TASK REQUIREMENTS: Write the material from the line with "680x443 pixels." to the line with "will [x=649, y=104].", both included, as a JSON list of strings with one string per line and blank lines omitted.

Start of RECORD SET

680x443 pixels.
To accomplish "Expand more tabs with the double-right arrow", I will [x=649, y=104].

End of RECORD SET
Start of RECORD SET

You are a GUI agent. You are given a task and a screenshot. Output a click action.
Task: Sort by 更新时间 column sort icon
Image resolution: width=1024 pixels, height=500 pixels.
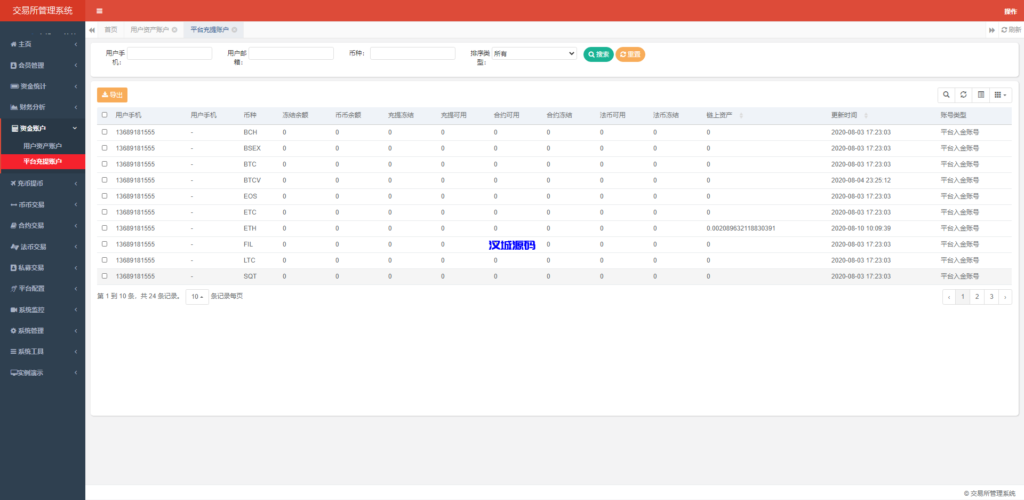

End of RECORD SET

FULL ANSWER:
[
  "680x443 pixels.",
  "To accomplish \"Expand more tabs with the double-right arrow\", I will [x=649, y=104]."
]